The company which built the wind-damaged roof at Epsom Downs Racecourse has promised to use its “best people” to ensure it does not happen a third time.
On Christmas Eve, a section of the multi-million pound Duchess’s stand’s roof, believed to be the size of a tennis court, was ripped off in the bad weather - almost exactly two years after "freak winds" tore off part of the same roof.
After the first incident, the managing director of the racecourse, Rupert Trevelyan, said he had demanded a ‘guarantee’ from contractors it would never happen again.
At the time, Willmott Dixon, the construction firm responsible for the roof, told the Epsom Guardian it was designed to withstand winds of 47mph and complied with regulations taking into consideration location, exposure, height of the building, shape and size.

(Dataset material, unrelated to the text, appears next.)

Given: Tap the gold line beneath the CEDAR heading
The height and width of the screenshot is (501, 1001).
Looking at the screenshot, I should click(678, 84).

But today, Andrew Geldard, a spokesman for Willmott Dixon, which built the roof, claimed it was designed to withstand gusts of 70mph.
That is 22mph more than the highest gust recorded at a weather station in Ewell on Christmas Eve.
The spokesman said the company is working with the roof’s architects to find a solution which will ensure the incident does not happen a third time.
He said: "There has been a little bit damage to the roof. It’s not a significant amount.
"The sheer force and intensity of the wind has caused a section of it to become unstuck.
"We are concerned on the basis that we need to address this so it doesn’t happen again.
"We are speaking to the architects and will come up with a solution.
"It has been built to all the specification standards but for some reason again it has come away."
He said the company are not considering altering the design of the roof or installing a new one and that any repair work, which has begun, will involve "strengthening and reinforcing" the existing roof.
Mr Geldard added: "We are putting out best people on this to make sure it doesn’t happen again. We won’t leave it until we are satisfied it will not happen again."
The Duchess’s stand, which was opened in April 2009, was built as part of a £38m development at the racecourse.